→ TASK MATERIAL:

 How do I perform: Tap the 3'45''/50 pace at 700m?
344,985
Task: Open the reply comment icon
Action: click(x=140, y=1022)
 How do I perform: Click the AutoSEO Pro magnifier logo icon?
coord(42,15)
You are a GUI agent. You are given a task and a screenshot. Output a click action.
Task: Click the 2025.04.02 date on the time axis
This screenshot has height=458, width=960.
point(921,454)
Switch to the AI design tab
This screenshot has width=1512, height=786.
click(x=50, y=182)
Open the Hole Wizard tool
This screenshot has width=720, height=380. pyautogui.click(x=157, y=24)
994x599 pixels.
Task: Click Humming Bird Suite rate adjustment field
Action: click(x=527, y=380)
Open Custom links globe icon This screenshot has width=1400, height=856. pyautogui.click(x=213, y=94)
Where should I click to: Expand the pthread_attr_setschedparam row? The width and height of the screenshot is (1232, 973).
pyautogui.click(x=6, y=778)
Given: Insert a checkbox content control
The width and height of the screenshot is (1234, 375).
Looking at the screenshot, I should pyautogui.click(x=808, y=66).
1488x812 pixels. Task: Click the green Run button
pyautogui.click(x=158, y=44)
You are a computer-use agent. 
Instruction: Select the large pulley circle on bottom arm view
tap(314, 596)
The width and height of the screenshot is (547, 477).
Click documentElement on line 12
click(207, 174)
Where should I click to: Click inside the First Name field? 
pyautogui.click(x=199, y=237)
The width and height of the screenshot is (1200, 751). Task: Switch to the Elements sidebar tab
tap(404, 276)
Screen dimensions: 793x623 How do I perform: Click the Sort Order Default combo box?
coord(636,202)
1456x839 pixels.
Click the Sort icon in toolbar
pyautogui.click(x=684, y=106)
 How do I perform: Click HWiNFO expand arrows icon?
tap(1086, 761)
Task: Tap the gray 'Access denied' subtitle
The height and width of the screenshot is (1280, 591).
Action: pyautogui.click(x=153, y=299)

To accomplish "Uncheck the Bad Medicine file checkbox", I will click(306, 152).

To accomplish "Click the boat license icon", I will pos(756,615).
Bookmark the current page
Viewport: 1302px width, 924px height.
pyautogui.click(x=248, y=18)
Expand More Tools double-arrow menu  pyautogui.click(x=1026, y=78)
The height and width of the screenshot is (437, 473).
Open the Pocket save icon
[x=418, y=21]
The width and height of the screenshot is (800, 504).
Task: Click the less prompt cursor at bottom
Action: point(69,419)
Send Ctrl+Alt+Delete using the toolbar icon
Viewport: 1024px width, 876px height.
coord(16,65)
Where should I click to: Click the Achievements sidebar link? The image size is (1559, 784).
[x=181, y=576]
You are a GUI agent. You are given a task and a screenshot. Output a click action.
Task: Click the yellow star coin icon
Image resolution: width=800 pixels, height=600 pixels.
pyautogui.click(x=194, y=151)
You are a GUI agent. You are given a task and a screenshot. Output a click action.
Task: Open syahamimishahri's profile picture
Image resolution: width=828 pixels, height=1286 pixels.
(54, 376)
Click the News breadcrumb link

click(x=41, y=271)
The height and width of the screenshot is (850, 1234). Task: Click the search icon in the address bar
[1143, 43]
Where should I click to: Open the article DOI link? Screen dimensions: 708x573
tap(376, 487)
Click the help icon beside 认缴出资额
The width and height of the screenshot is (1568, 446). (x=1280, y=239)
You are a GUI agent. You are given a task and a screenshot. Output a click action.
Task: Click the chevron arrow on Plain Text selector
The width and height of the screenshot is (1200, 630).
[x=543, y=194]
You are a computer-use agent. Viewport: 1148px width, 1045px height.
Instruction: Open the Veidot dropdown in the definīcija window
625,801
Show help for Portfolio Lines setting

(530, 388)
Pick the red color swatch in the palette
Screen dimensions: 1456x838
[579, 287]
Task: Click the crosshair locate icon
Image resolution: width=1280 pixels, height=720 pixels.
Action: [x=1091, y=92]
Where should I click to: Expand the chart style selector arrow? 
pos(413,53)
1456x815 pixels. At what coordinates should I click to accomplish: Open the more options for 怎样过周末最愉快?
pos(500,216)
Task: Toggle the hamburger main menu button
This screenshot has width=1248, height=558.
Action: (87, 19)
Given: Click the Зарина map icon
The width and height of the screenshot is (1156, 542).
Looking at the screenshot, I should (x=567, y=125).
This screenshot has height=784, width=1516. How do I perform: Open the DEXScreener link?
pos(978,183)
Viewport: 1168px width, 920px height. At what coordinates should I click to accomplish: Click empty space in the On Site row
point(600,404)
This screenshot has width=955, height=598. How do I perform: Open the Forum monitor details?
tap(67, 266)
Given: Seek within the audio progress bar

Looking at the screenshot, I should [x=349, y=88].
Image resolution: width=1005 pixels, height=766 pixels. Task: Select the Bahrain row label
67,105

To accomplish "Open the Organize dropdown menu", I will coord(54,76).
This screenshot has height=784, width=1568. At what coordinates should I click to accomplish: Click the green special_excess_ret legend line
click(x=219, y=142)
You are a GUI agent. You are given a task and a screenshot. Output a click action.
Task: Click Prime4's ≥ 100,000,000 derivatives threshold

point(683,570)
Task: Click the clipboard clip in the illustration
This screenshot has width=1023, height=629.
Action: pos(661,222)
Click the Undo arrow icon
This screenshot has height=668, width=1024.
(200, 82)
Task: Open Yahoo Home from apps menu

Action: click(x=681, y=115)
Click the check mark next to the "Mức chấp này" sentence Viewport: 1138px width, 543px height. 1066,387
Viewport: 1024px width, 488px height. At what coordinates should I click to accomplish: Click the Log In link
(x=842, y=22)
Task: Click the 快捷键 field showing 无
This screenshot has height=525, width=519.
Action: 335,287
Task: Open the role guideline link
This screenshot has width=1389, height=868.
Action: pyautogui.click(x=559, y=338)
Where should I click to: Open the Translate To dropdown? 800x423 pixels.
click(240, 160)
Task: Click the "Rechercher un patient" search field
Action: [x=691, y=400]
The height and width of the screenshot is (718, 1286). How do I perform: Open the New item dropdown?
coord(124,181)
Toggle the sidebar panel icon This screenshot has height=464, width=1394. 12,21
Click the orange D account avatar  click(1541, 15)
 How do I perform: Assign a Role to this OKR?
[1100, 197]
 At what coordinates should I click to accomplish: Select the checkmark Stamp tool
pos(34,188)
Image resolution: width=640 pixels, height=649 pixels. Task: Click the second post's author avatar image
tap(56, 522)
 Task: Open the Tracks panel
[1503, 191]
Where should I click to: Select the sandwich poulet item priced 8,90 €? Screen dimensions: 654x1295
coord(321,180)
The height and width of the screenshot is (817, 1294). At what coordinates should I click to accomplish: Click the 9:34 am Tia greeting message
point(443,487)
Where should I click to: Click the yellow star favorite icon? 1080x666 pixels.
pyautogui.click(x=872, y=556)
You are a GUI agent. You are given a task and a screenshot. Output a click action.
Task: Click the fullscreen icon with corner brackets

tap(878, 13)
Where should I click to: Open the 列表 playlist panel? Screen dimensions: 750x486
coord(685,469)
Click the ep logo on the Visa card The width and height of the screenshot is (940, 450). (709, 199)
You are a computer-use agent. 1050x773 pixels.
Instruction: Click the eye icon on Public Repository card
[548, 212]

→ GIVEN INSTRUCTION: Render every line of the items above as a Markdown table with two columns, Row and Line. Number the rows and leave out the blank lines.

→ SOLUTION BELOW:
| Row | Line |
|---|---|
| 1 |  How do I perform: Tap the 3'45''/50 pace at 700m? |
| 2 | 344,985 |
| 3 | Task: Open the reply comment icon |
| 4 | Action: click(x=140, y=1022) |
| 5 |  How do I perform: Click the AutoSEO Pro magnifier logo icon? |
| 6 | coord(42,15) |
| 7 | You are a GUI agent. You are given a task and a screenshot. Output a click action. |
| 8 | Task: Click the 2025.04.02 date on the time axis |
| 9 | This screenshot has height=458, width=960. |
| 10 | point(921,454) |
| 11 | Switch to the AI design tab |
| 12 | This screenshot has width=1512, height=786. |
| 13 | click(x=50, y=182) |
| 14 | Open the Hole Wizard tool |
| 15 | This screenshot has width=720, height=380. pyautogui.click(x=157, y=24) |
| 16 | 994x599 pixels. |
| 17 | Task: Click Humming Bird Suite rate adjustment field |
| 18 | Action: click(x=527, y=380) |
| 19 | Open Custom links globe icon This screenshot has width=1400, height=856. pyautogui.click(x=213, y=94) |
| 20 | Where should I click to: Expand the pthread_attr_setschedparam row? The width and height of the screenshot is (1232, 973). |
| 21 | pyautogui.click(x=6, y=778) |
| 22 | Given: Insert a checkbox content control |
| 23 | The width and height of the screenshot is (1234, 375). |
| 24 | Looking at the screenshot, I should pyautogui.click(x=808, y=66). |
| 25 | 1488x812 pixels. Task: Click the green Run button |
| 26 | pyautogui.click(x=158, y=44) |
| 27 | You are a computer-use agent.  |
| 28 | Instruction: Select the large pulley circle on bottom arm view |
| 29 | tap(314, 596) |
| 30 | The width and height of the screenshot is (547, 477). |
| 31 | Click documentElement on line 12 |
| 32 | click(207, 174) |
| 33 | Where should I click to: Click inside the First Name field?  |
| 34 | pyautogui.click(x=199, y=237) |
| 35 | The width and height of the screenshot is (1200, 751). Task: Switch to the Elements sidebar tab |
| 36 | tap(404, 276) |
| 37 | Screen dimensions: 793x623 How do I perform: Click the Sort Order Default combo box? |
| 38 | coord(636,202) |
| 39 | 1456x839 pixels. |
| 40 | Click the Sort icon in toolbar |
| 41 | pyautogui.click(x=684, y=106) |
| 42 |  How do I perform: Click HWiNFO expand arrows icon? |
| 43 | tap(1086, 761) |
| 44 | Task: Tap the gray 'Access denied' subtitle |
| 45 | The height and width of the screenshot is (1280, 591). |
| 46 | Action: pyautogui.click(x=153, y=299) |
| 47 | To accomplish "Uncheck the Bad Medicine file checkbox", I will click(306, 152). |
| 48 | To accomplish "Click the boat license icon", I will pos(756,615). |
| 49 | Bookmark the current page |
| 50 | Viewport: 1302px width, 924px height. |
| 51 | pyautogui.click(x=248, y=18) |
| 52 | Expand More Tools double-arrow menu  pyautogui.click(x=1026, y=78) |
| 53 | The height and width of the screenshot is (437, 473). |
| 54 | Open the Pocket save icon |
| 55 | [x=418, y=21] |
| 56 | The width and height of the screenshot is (800, 504). |
| 57 | Task: Click the less prompt cursor at bottom |
| 58 | Action: point(69,419) |
| 59 | Send Ctrl+Alt+Delete using the toolbar icon |
| 60 | Viewport: 1024px width, 876px height. |
| 61 | coord(16,65) |
| 62 | Where should I click to: Click the Achievements sidebar link? The image size is (1559, 784). |
| 63 | [x=181, y=576] |
| 64 | You are a GUI agent. You are given a task and a screenshot. Output a click action. |
| 65 | Task: Click the yellow star coin icon |
| 66 | Image resolution: width=800 pixels, height=600 pixels. |
| 67 | pyautogui.click(x=194, y=151) |
| 68 | You are a GUI agent. You are given a task and a screenshot. Output a click action. |
| 69 | Task: Open syahamimishahri's profile picture |
| 70 | Image resolution: width=828 pixels, height=1286 pixels. |
| 71 | (54, 376) |
| 72 | Click the News breadcrumb link |
| 73 | click(x=41, y=271) |
| 74 | The height and width of the screenshot is (850, 1234). Task: Click the search icon in the address bar |
| 75 | [1143, 43] |
| 76 | Where should I click to: Open the article DOI link? Screen dimensions: 708x573 |
| 77 | tap(376, 487) |
| 78 | Click the help icon beside 认缴出资额 |
| 79 | The width and height of the screenshot is (1568, 446). (x=1280, y=239) |
| 80 | You are a GUI agent. You are given a task and a screenshot. Output a click action. |
| 81 | Task: Click the chevron arrow on Plain Text selector |
| 82 | The width and height of the screenshot is (1200, 630). |
| 83 | [x=543, y=194] |
| 84 | You are a computer-use agent. Viewport: 1148px width, 1045px height. |
| 85 | Instruction: Open the Veidot dropdown in the definīcija window |
| 86 | 625,801 |
| 87 | Show help for Portfolio Lines setting |
| 88 | (530, 388) |
| 89 | Pick the red color swatch in the palette |
| 90 | Screen dimensions: 1456x838 |
| 91 | [579, 287] |
| 92 | Task: Click the crosshair locate icon |
| 93 | Image resolution: width=1280 pixels, height=720 pixels. |
| 94 | Action: [x=1091, y=92] |
| 95 | Where should I click to: Expand the chart style selector arrow?  |
| 96 | pos(413,53) |
| 97 | 1456x815 pixels. At what coordinates should I click to accomplish: Open the more options for 怎样过周末最愉快? |
| 98 | pos(500,216) |
| 99 | Task: Toggle the hamburger main menu button |
| 100 | This screenshot has width=1248, height=558. |
| 101 | Action: (87, 19) |
| 102 | Given: Click the Зарина map icon |
| 103 | The width and height of the screenshot is (1156, 542). |
| 104 | Looking at the screenshot, I should (x=567, y=125). |
| 105 | This screenshot has height=784, width=1516. How do I perform: Open the DEXScreener link? |
| 106 | pos(978,183) |
| 107 | Viewport: 1168px width, 920px height. At what coordinates should I click to accomplish: Click empty space in the On Site row |
| 108 | point(600,404) |
| 109 | This screenshot has width=955, height=598. How do I perform: Open the Forum monitor details? |
| 110 | tap(67, 266) |
| 111 | Given: Seek within the audio progress bar |
| 112 | Looking at the screenshot, I should [x=349, y=88]. |
| 113 | Image resolution: width=1005 pixels, height=766 pixels. Task: Select the Bahrain row label |
| 114 | 67,105 |
| 115 | To accomplish "Open the Organize dropdown menu", I will coord(54,76). |
| 116 | This screenshot has height=784, width=1568. At what coordinates should I click to accomplish: Click the green special_excess_ret legend line |
| 117 | click(x=219, y=142) |
| 118 | You are a GUI agent. You are given a task and a screenshot. Output a click action. |
| 119 | Task: Click Prime4's ≥ 100,000,000 derivatives threshold |
| 120 | point(683,570) |
| 121 | Task: Click the clipboard clip in the illustration |
| 122 | This screenshot has width=1023, height=629. |
| 123 | Action: pos(661,222) |
| 124 | Click the Undo arrow icon |
| 125 | This screenshot has height=668, width=1024. |
| 126 | (200, 82) |
| 127 | Task: Open Yahoo Home from apps menu |
| 128 | Action: click(x=681, y=115) |
| 129 | Click the check mark next to the "Mức chấp này" sentence Viewport: 1138px width, 543px height. 1066,387 |
| 130 | Viewport: 1024px width, 488px height. At what coordinates should I click to accomplish: Click the Log In link |
| 131 | (x=842, y=22) |
| 132 | Task: Click the 快捷键 field showing 无 |
| 133 | This screenshot has height=525, width=519. |
| 134 | Action: 335,287 |
| 135 | Task: Open the role guideline link |
| 136 | This screenshot has width=1389, height=868. |
| 137 | Action: pyautogui.click(x=559, y=338) |
| 138 | Where should I click to: Open the Translate To dropdown? 800x423 pixels. |
| 139 | click(240, 160) |
| 140 | Task: Click the "Rechercher un patient" search field |
| 141 | Action: [x=691, y=400] |
| 142 | The height and width of the screenshot is (718, 1286). How do I perform: Open the New item dropdown? |
| 143 | coord(124,181) |
| 144 | Toggle the sidebar panel icon This screenshot has height=464, width=1394. 12,21 |
| 145 | Click the orange D account avatar  click(1541, 15) |
| 146 |  How do I perform: Assign a Role to this OKR? |
| 147 | [1100, 197] |
| 148 |  At what coordinates should I click to accomplish: Select the checkmark Stamp tool |
| 149 | pos(34,188) |
| 150 | Image resolution: width=640 pixels, height=649 pixels. Task: Click the second post's author avatar image |
| 151 | tap(56, 522) |
| 152 |  Task: Open the Tracks panel |
| 153 | [1503, 191] |
| 154 | Where should I click to: Select the sandwich poulet item priced 8,90 €? Screen dimensions: 654x1295 |
| 155 | coord(321,180) |
| 156 | The height and width of the screenshot is (817, 1294). At what coordinates should I click to accomplish: Click the 9:34 am Tia greeting message |
| 157 | point(443,487) |
| 158 | Where should I click to: Click the yellow star favorite icon? 1080x666 pixels. |
| 159 | pyautogui.click(x=872, y=556) |
| 160 | You are a GUI agent. You are given a task and a screenshot. Output a click action. |
| 161 | Task: Click the fullscreen icon with corner brackets |
| 162 | tap(878, 13) |
| 163 | Where should I click to: Open the 列表 playlist panel? Screen dimensions: 750x486 |
| 164 | coord(685,469) |
| 165 | Click the ep logo on the Visa card The width and height of the screenshot is (940, 450). (709, 199) |
| 166 | You are a computer-use agent. 1050x773 pixels. |
| 167 | Instruction: Click the eye icon on Public Repository card |
| 168 | [548, 212] |